REQUIREMENT:
The full data, repeated exactly, is the only answer needed.

Collected data entries:
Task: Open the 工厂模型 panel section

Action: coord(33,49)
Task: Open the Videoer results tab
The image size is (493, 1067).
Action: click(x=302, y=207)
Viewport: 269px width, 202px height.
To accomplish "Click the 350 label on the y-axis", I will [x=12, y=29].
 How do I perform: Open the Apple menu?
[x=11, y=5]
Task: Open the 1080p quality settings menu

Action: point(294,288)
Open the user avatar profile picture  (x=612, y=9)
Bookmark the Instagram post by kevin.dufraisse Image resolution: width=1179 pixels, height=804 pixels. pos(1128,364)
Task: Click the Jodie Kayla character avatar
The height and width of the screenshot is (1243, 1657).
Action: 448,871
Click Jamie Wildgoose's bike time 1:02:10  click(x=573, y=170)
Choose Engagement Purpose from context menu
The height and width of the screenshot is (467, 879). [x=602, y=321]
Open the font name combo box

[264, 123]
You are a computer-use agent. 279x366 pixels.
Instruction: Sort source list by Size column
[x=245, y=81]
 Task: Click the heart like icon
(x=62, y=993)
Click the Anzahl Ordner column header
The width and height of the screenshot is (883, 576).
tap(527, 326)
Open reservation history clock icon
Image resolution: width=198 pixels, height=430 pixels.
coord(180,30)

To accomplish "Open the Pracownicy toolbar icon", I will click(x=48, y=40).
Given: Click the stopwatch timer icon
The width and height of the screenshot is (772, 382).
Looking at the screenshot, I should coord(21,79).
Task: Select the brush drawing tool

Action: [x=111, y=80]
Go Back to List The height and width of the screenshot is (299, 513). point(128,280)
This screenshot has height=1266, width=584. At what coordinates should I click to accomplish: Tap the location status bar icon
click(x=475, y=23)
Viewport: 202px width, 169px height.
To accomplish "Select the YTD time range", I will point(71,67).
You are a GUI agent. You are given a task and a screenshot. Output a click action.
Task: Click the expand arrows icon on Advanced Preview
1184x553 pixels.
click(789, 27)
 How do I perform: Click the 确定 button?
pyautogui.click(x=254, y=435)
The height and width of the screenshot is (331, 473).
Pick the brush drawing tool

ANSWER SECTION:
Task: Open the 工厂模型 panel section

Action: coord(33,49)
Task: Open the Videoer results tab
The image size is (493, 1067).
Action: click(x=302, y=207)
Viewport: 269px width, 202px height.
To accomplish "Click the 350 label on the y-axis", I will [x=12, y=29].
 How do I perform: Open the Apple menu?
[x=11, y=5]
Task: Open the 1080p quality settings menu

Action: point(294,288)
Open the user avatar profile picture  (x=612, y=9)
Bookmark the Instagram post by kevin.dufraisse Image resolution: width=1179 pixels, height=804 pixels. pos(1128,364)
Task: Click the Jodie Kayla character avatar
The height and width of the screenshot is (1243, 1657).
Action: 448,871
Click Jamie Wildgoose's bike time 1:02:10  click(x=573, y=170)
Choose Engagement Purpose from context menu
The height and width of the screenshot is (467, 879). [x=602, y=321]
Open the font name combo box

[264, 123]
You are a computer-use agent. 279x366 pixels.
Instruction: Sort source list by Size column
[x=245, y=81]
 Task: Click the heart like icon
(x=62, y=993)
Click the Anzahl Ordner column header
The width and height of the screenshot is (883, 576).
tap(527, 326)
Open reservation history clock icon
Image resolution: width=198 pixels, height=430 pixels.
coord(180,30)

To accomplish "Open the Pracownicy toolbar icon", I will click(x=48, y=40).
Given: Click the stopwatch timer icon
The width and height of the screenshot is (772, 382).
Looking at the screenshot, I should coord(21,79).
Task: Select the brush drawing tool

Action: [x=111, y=80]
Go Back to List The height and width of the screenshot is (299, 513). point(128,280)
This screenshot has height=1266, width=584. At what coordinates should I click to accomplish: Tap the location status bar icon
click(x=475, y=23)
Viewport: 202px width, 169px height.
To accomplish "Select the YTD time range", I will point(71,67).
You are a GUI agent. You are given a task and a screenshot. Output a click action.
Task: Click the expand arrows icon on Advanced Preview
1184x553 pixels.
click(789, 27)
 How do I perform: Click the 确定 button?
pyautogui.click(x=254, y=435)
The height and width of the screenshot is (331, 473).
Pick the brush drawing tool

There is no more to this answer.